■ TEXT UNDER STUDY ■
● ● ● ●
• U.S.

Cinema: The New Pictures: Apr. 24, 1933

5 minute read
TIME

Today We Live (Metro-Goldwyn-Mayer). On the day that she hears her father has been killed in the War, Diana Boyce-Smith (Joan Crawford) makes the acquaintance of an exceedingly tactless young American who has come to England to rent her house. Shortly after she has sent her brother, Ronnie, and her fiance. Claude, off to man a torpedo-launch together on the coast of France, she finds out that she really loves not Claude (Robert Young) but the American, Richard Bogard (Gary Cooper). The troubles that arise from this situation are what you might expect in the first contribution to cinema by gloomy Author William Faulkner.

Diana, to avoid letting down her fiance, goes to join him and her brother (Franchot Tone) in France. On hearing a report of Bogard’s death in flying school, she goes to live sinfully with Claude. When the report turns out to be false, she is placed in a quandary which her two admirers try as darkly as possible to solve. First Bogard takes Claude on a bombing trip in his plane, rather hoping that he will be shot. Claude and Ronnie return the courtesy by inviting Bogard to come with them on an expedition to blow up a German cruiser in Kiel. On this escapade, Claude gets shot blind; Diana, almost prepared to let him down at last, has to do the right thing, stay with him. Bogard does the right thing also; he volunteers for a suicide assignment. There is only one Right Thing left to do. Ronnie and Claude do it by beating Bogard to his job.

Despite the fact that all these macabre heroics lead to a comparatively happy ending, Today We Live, adapted by Edith Fitzgerald and Dwight Taylor, is unmistakably a Faulkner production. Author Faulkner constructed it on the lines of his short story “Turn About,” published in the Satevepost last year. It has all the Faulkner mannerisms from sentimental morbidity to painfully telegraphic dialog of which the following is an example:

Ronnie: Good girl.

Diana: Like to hear you say that.

Ronnie: Right. Good girl.

It has also in common with most of Author Faulkner’s fictions a property which his mannerisms have caused his admirers to under-emphasize: an exciting story, with emotional content fit for mass consumption, sharply imagined and compactly told. Director Hawks, always at his best when dealing with dangerous machinery, makes the voyages of the torpedo-launch the most exciting sequences. Good shot: the funeral, with candles on a bar and a matchbox for a coffin, of Wellington, Ronnie’s fighting cockroach.

Be Mine Tonight (Gaumont) is distinguished from most musical pictures of its type by a naive charm and the resounding voice of Tenor Jan Kiepura. Its story is a composite of almost all Alpine operettas. An opera singer, Enrico Ferraro (Kiepura) escapes his domineering female manager, goes off holidaying in a Swiss village. There, just as his identity is about to be revealed, he gets an obliging stranger whom he has met on the train to pose as Ferraro; then he pretends to be the impostor’s secretary. This leads to the simpler forms of mountain comedy when the stranger, who turns out to be an eccentric crook, is called upon for a song; also when the stranger makes advances to the village belle (Magda Schneider) in whom the singer has taken an interest. The situation is untangled when she demands a serenade. When police try to arrest the swindler they naturally get the wrong man. Then comes the anticipated scene in which, to establish his identity, Enrico Ferraro sings arias from Rigoletto at police headquarters.
● ● ● ●
■ EXERCISES TO COMPLETE ■
1. In the 1933 film reviews, which short story did Faulkner build Today We Live on?
2. Carry on the 1933 film reviews from the point where they stop.
These records come from a different source than the film reviews.

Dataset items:
● ● ● ●
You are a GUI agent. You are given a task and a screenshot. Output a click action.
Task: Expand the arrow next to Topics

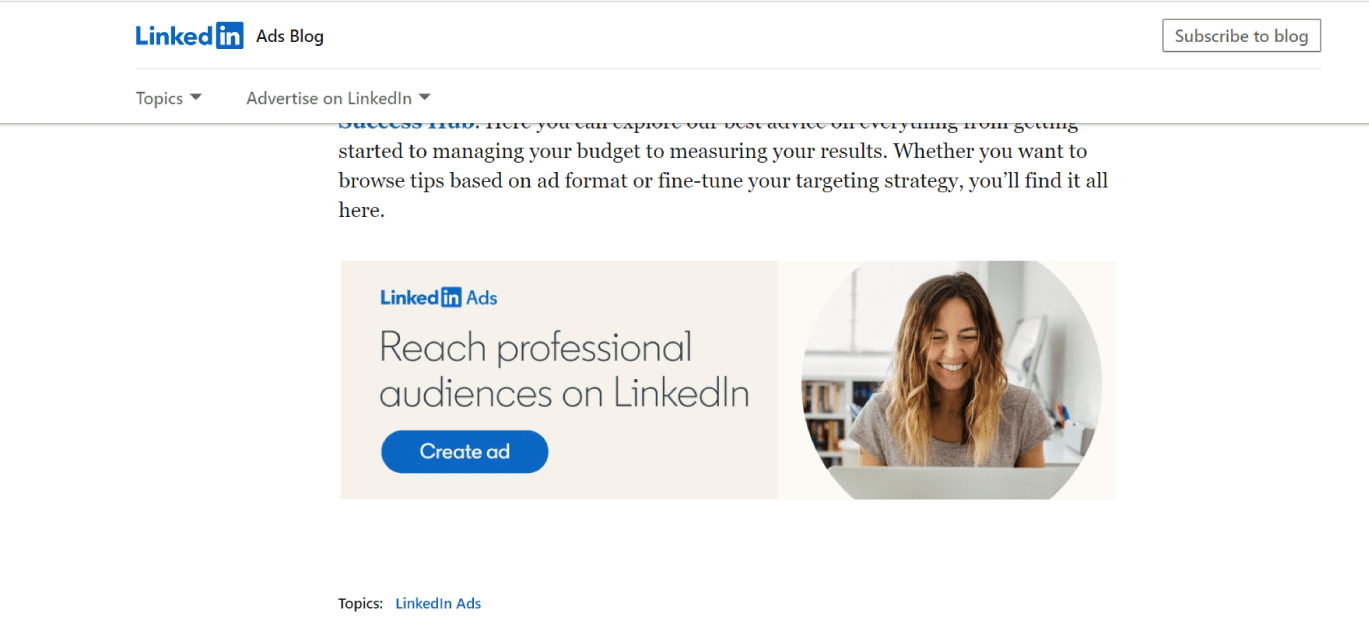196,97
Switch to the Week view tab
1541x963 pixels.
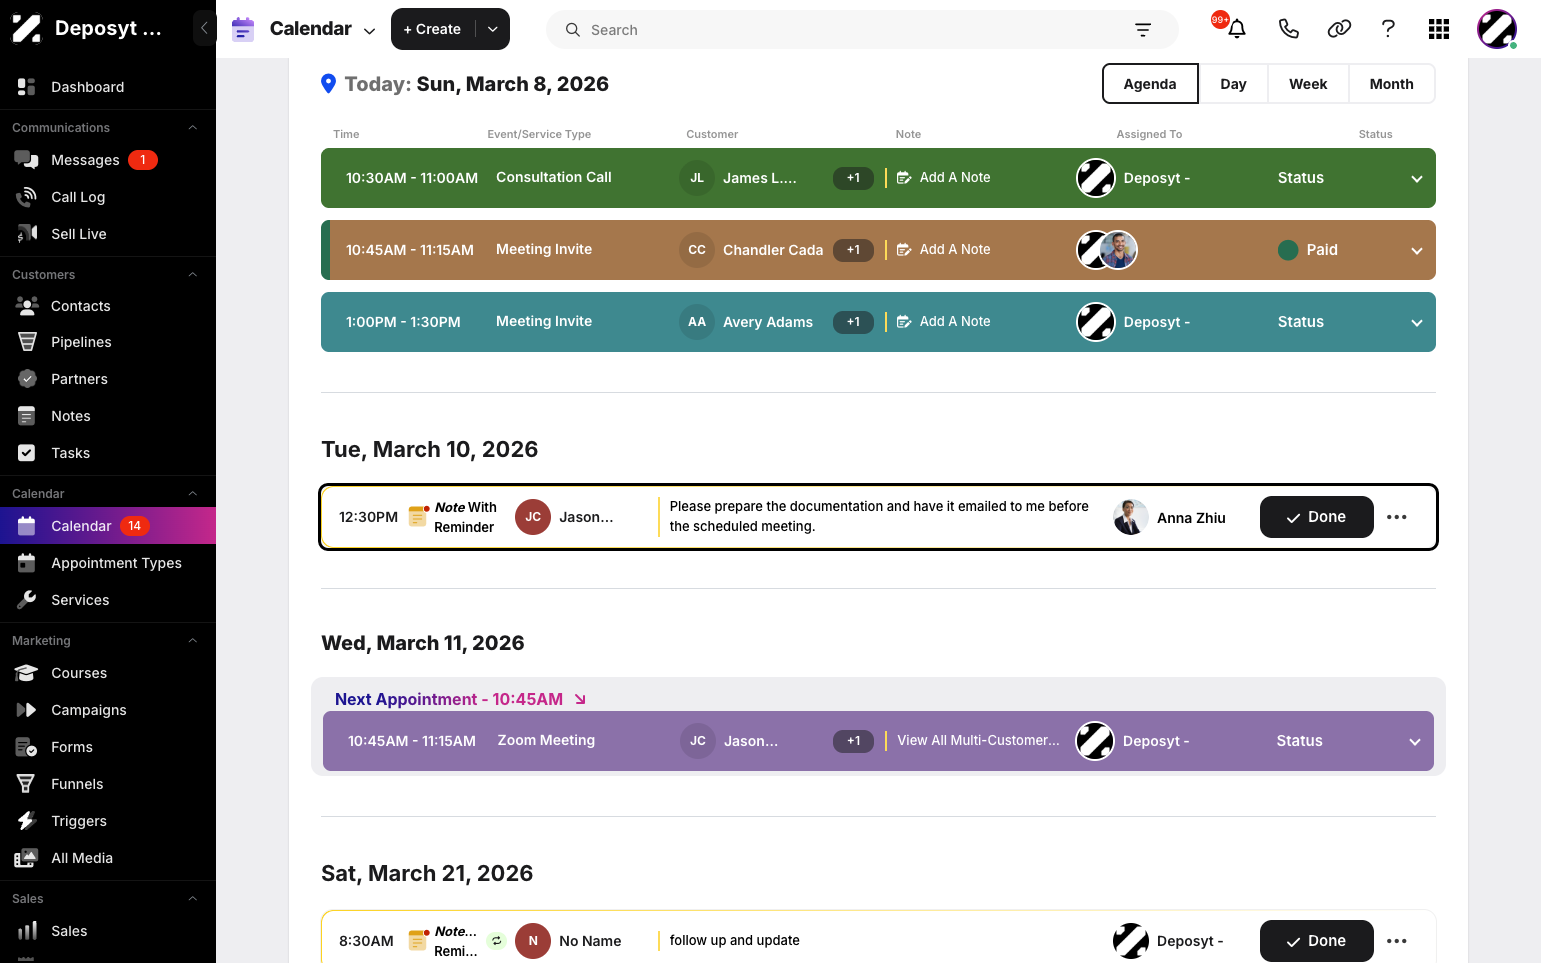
● ● ● ●
■ ANSWERS BY ITEM NUMBER ■
1. He built it on his short story "Turn About," published in the Satevepost.

2.
Polish Tenor Jan Kiepura, who sang with the Chicago Civic Opera two years ago, has immense assurance and an infectious smile which are acceptable substitutes for acting ability. His voice, which loses none of its quality in recording, is so pleasant that you do not object to almost incessant renditions of the picture’s otherwise unremarkable waltz theme song. Be Mine Tonight was first made in German by UFA. Gaumont-British sent a supporting cast to Berlin to remake it in English. Universal liked the British version—directed by Russian Director Anatole Litwak—enough to buy the U. S. rights.

Elmer the Great (First National), based on a play by Ring Lardner and George M. Cohan, is a sophisticated version of baseball’s saga of the yap rookie who makes good. This is the second time the play has been done in sound but the treatment is fresh, the characters new. Elmer (Joe E. Brown) is a temperamental yap. The Chicago Cubs buy his contract, find he has lost interest in baseball, make a deal with his girl (Patricia Ellis) to lure him into camp. There he bats out their best pitcher, walks off raging because they are incompetent. Between fits of injured dignity Elmer finds time to bat the team into the “World Serious,” then riots himself into jail, refuses to come out and play. When he is finally released his confreres suspect that he has been dickering with city slickers to throw the game. Only in the last ten seconds of a wild inning does the panic-stricken team realize that Elmer is out-slicking the slickers.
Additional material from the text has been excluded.